道-2
若菜は道中の記憶が全くなかった。頭の中は父、正芳と静香がやり残した事ばかりを考えていた。その全てを自分が引き継ぐ責任感を自分に与えるようにそれを頭の中に浮かべていた。目だけをギラギラさせたゾンビが足早に街を突進するかのように足早に通り抜けて行く。
家に着くとすぐに仏壇の前に正座する若菜。正芳の写真は勿論、静香の写真も飾られていた。若菜はグッと目を見開く。
「お父さん、先輩…、私は2人の志を受け継ぎ、少しでも2人に近付けるよう頑張ります。人のために役立つ刑事に、そして弱き人達の為に命をかけられるような、そんな2人みたいな立派な刑事になる事を誓います。」
これまでとは違う力強い声だ。リビングにいた泰子の耳にも届いた。
「先輩は私を本当の妹のように思っていたと言ってくれた。先輩…、私も先輩の妹になりたかった…。偉大過ぎてお姉ちゃんって思えなかったかも知れないけど、でも妹として先輩の結婚式に出たかったな…。先輩のような立派な刑事になれた時、先輩をお姉ちゃんって呼べるかな…。私はLADY GUNを引き継ぎます。」
そう言って黙祷した。そんな愛娘を温かい笑みで見つめていた麗子。若菜は麗子の気配を感じて黙祷し合掌しながら口には出さずに誓った言葉があった。
(私は田口徹を絶対に許さない…。)
これは長きに渡る田口徹との決着の日までずっと持ち続けた若菜の信念であった。その憎しみにまみれた燃え盛る信念は決して消える事はなかった。
「若菜、刑事続けるの?」
麗子が若菜に歩み寄り隣に並んで正座した。
「うん。」
そう答えるとニコッと笑い仏壇に手を合わせた。
「お父さん、静香ちゃん…若菜を守ってあげて下さいね。」
若菜も一緒に手を合わせた。
「心配させてごめんね…?もう大丈夫。」
目を閉じ合掌しながらい言った若菜。
「心配なんかしてないわよ。逆に危ない刑事を辞めてくれると思って安心してたのになぁ。フフフ、これからが心配かけられるのよね。」
「ごめん…」
麗子は若菜の肩を抱き寄せ頭を撫でる。
「私は子供の意志を無理矢理否定するような親ではないわよ?若菜が心から刑事を続けたいって決めたなら私は応援するだけよ。そのかわり中途半端な事し始めたらすぐ辞めさせるからね?分かった?」
「うん。」
もう涙は枯れたようだ。涙が溢れてもおかしくないのに涙が出ない。若菜は麗子に言った。
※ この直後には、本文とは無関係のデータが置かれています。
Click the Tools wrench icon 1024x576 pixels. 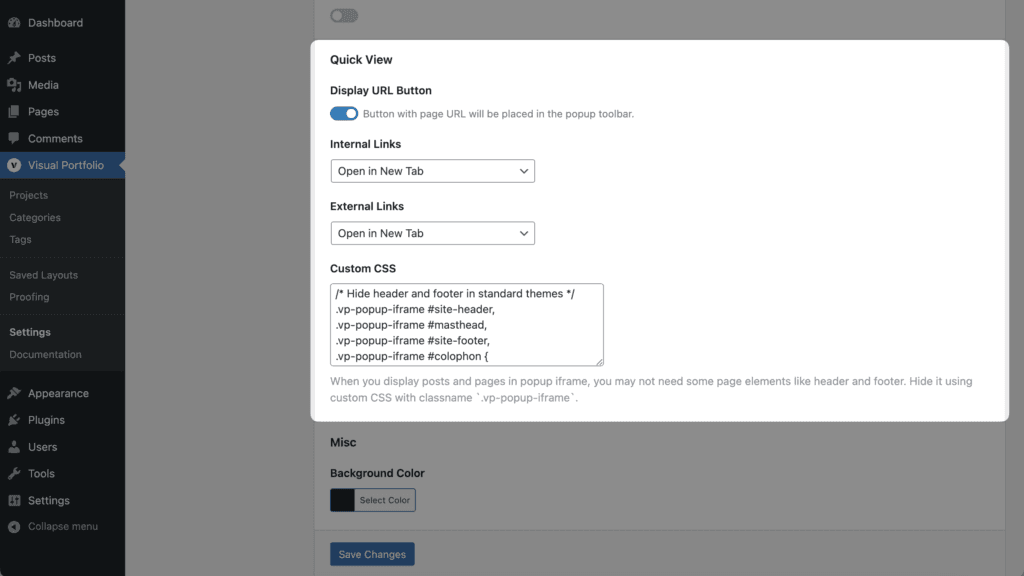pyautogui.click(x=14, y=473)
「私、親不孝だけはしない。お母さんより早く死なない。絶対…。」
「ん?うん。」
意外な言葉に驚いたが、若菜がしっかりと死と向き合っている様子に少し安心した。
夜、若菜は久し振りに熟睡出来た。目が覚めて、正芳と静香が夢に出てきたような気がしたが覚えていなかった。シャワーを浴び白髪たらけの髪を溶かしメイクはせずに服を着て家を出る若菜。
「行ってきます。」
「気をつけてね〜。」
いつもと変わらぬ麗子の姿が安心する。若菜の新たな人生が始まる。長く苦しい第ニの人生の始まりの朝だ。たくさんの物を背中に背負い、若菜は朝日に向かって歩き出した。